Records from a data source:
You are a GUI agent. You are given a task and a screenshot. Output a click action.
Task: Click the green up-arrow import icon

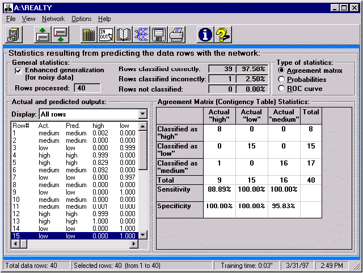coord(43,35)
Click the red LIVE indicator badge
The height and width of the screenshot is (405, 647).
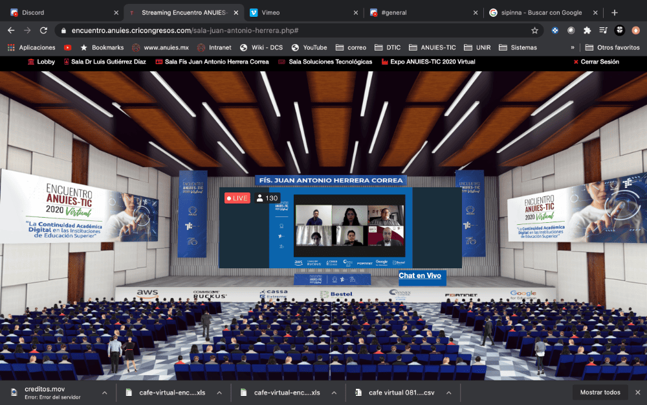[237, 198]
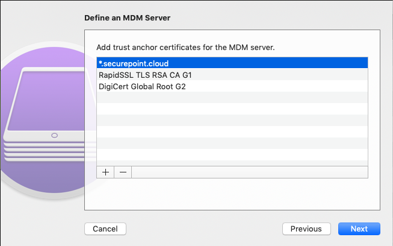Click the trust anchor certificates instruction text
The height and width of the screenshot is (246, 393).
click(186, 47)
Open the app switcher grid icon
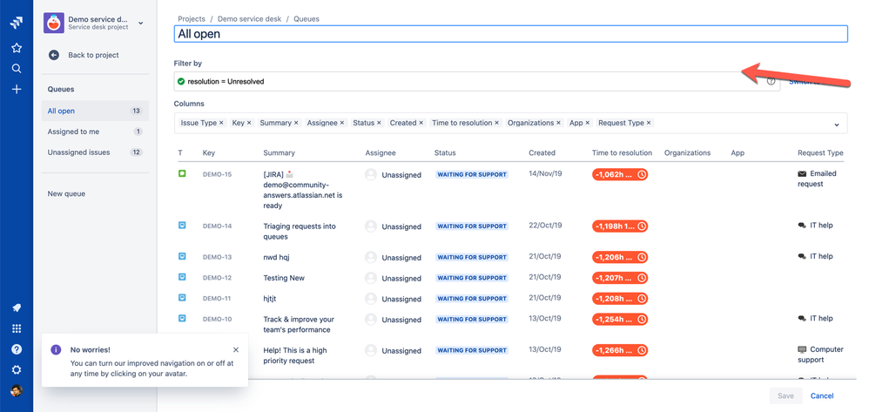Viewport: 869px width, 412px height. 17,328
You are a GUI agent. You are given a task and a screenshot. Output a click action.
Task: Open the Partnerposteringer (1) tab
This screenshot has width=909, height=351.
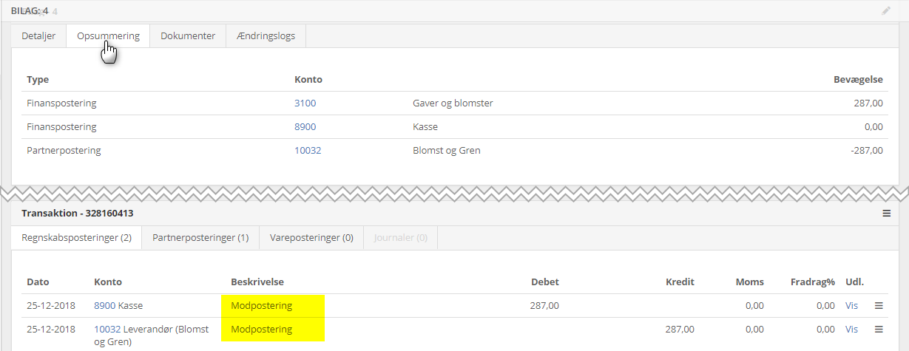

PROBLEM DESCRIPTION: Copy the entries exactly. Leave out the images.

WRITTEN SOLUTION:
You are a GUI agent. You are given a task and a screenshot. Output a click action.
Task: Click the green up-arrow import icon

coord(43,35)
Click the red LIVE indicator badge
The height and width of the screenshot is (405, 647).
[237, 198]
Click the trust anchor certificates instruction text
The height and width of the screenshot is (246, 393).
click(186, 47)
Open the app switcher grid icon
Viewport: 869px width, 412px height. 17,328
You are a GUI agent. You are given a task and a screenshot. Output a click action.
Task: Open the Partnerposteringer (1) tab
This screenshot has width=909, height=351.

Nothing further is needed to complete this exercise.